Mendonça também sustentou que a descriminalização do uso pessoal da droga deve ser feito pelo Legislativo. O magistrado indicado pelo ex-presidente Jair Bolsonaro (PL) sugeriu que a Corte proponha um prazo de 180 dias para fixar critérios objetivos para diferenciar o dependente químico do traficante e que, em caso de falta de uma resposta, seja fixada a quantidade de 10 gramas para tal.
“O legislador definiu que portar drogas é crime. Transformar isso em ilícito administrativo é ultrapassar a vontade do legislador. Nenhum país do mundo fez isso por decisão judicial”, disse Mendonça.
Kassio Nunes Marques
Acompanhando Zanin e Mendonça, Nunes Marques também endossou que a decisão deveria caber ao Legislativo. O ministro também observou que a maconha não afeta apenas o dependente químico, como também os familiares e a sociedade em geral.
Para ele, o objetivo do Congresso em criar o artigo nº 28 da Lei de Drogas foi a de afastar o perigo das drogas do ambiente social brasileiro.
“A grande preocupação da maioria das famílias brasileiras não é se o filho vai preso ou não. A preocupação é que a droga não entre na sua residência. Para isso, a lei tem hoje um fator inibitório. A sociedade brasileira precisa de instrumentos para se defender”, afirmou.
Dias Toffoli
O primeiro a votar nesta quinta-feira, 20, o ministro Dias Toffoli também negou o recurso que pode descriminalizar do porte de drogas para uso pessoal. Ao mesmo tempo, o magistrado exigiu que o Congresso e o Planalto criem, em até 18 meses, uma política pública que possa diferenciar o usuário do traficantes.

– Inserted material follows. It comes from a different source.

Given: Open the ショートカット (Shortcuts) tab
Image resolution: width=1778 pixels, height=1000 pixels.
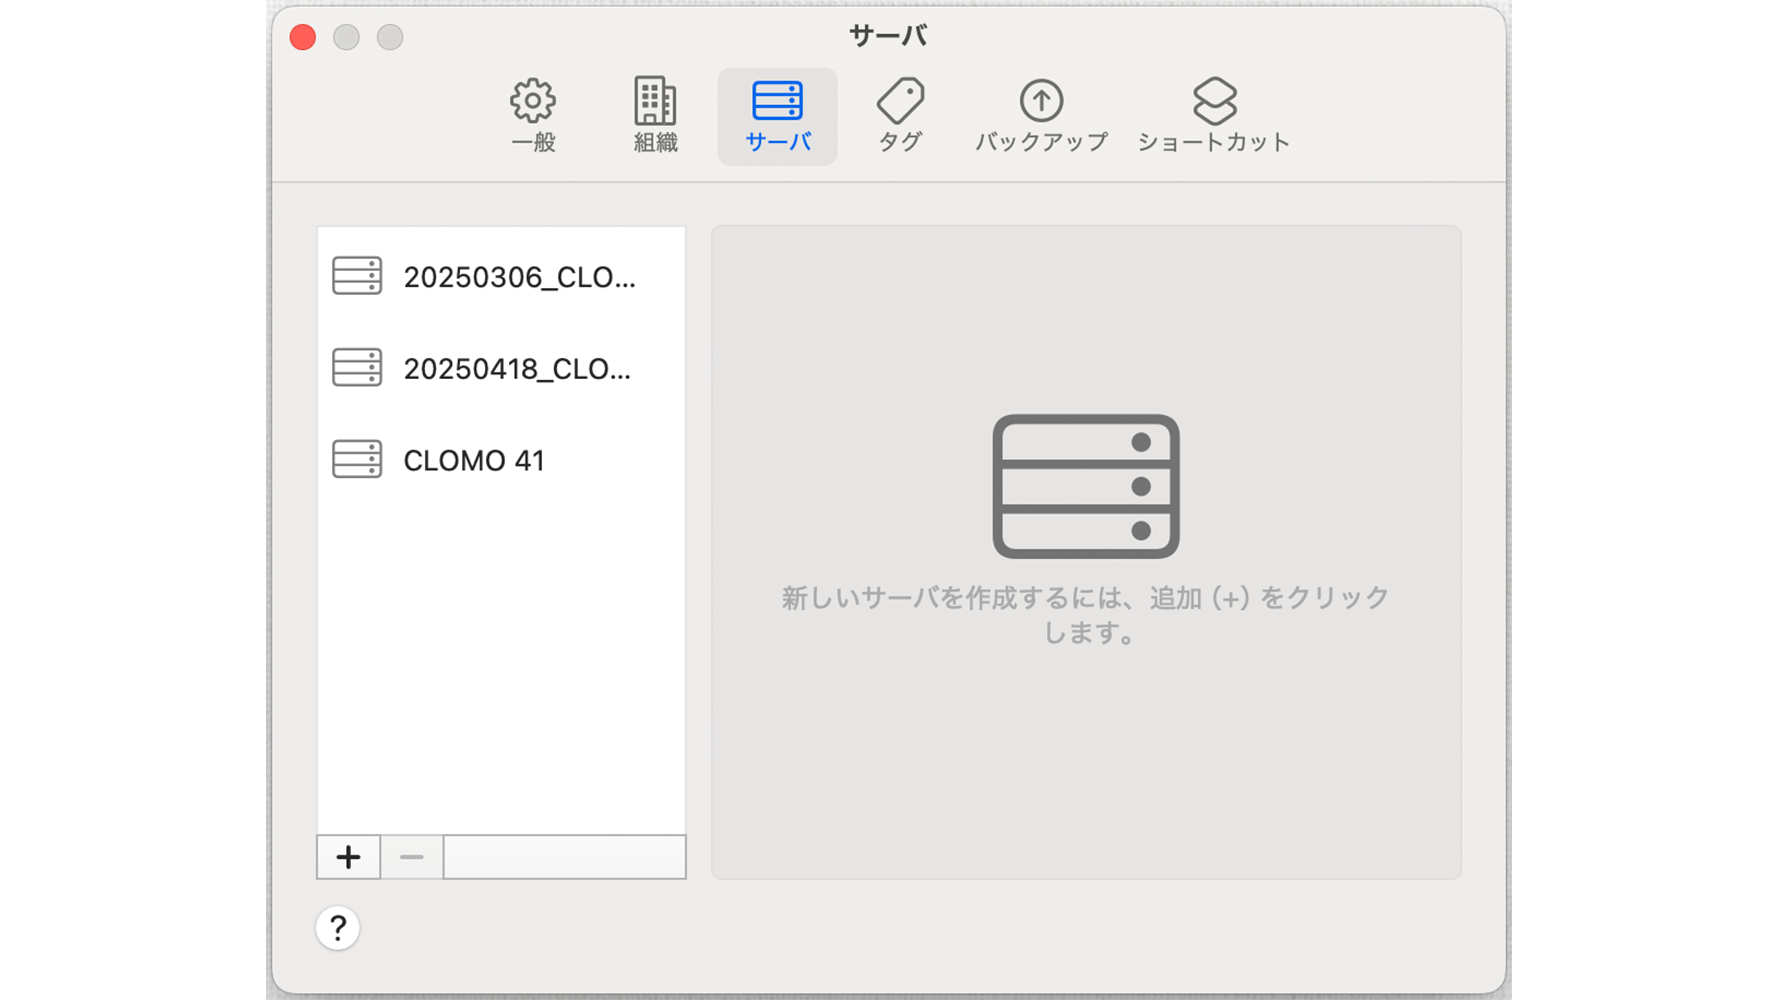Looking at the screenshot, I should coord(1214,115).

No início do voto, criticou os órgãos do Poder Público que, segundo ele, não tiveram coragem para legislar sobre o tema, “lavaram as mãos” e jogaram as responsabilidades para o STF.
De acordo com ele, a criminalização das drogas foi instituída com base em preconceito e xenofobia. Ele afirmou ainda que essa não é a “melhor política pública adotada por um Estado social democrático de direito”. O magistrado também exigiu a criação de um critério de diferenciação entre usuário e traficante, tendo em vista que a legislação atual não conseguiu cumprir o objetivo de “descriminalizar” a conduta do dependente químico.
“Estou convicto que tratar o usuário como um tóxico delinquente, aquele que é um criminoso, não é a melhor política pública de um Estado social democrático de direito”, afirmou.
Porém, Toffoli finalizou o voto afirmando que o artigo nº 28, por não exigir a prisão e a reclusão, não impõe a criminalização do uso de maconha para uso pessoal e, por isso, o texto é constitucional.
O ministro também destacou que o artigo nº 28 foi feito com o objetivo de educar os usuários de drogas, tratar os dependentes e punir severamente os traficantes.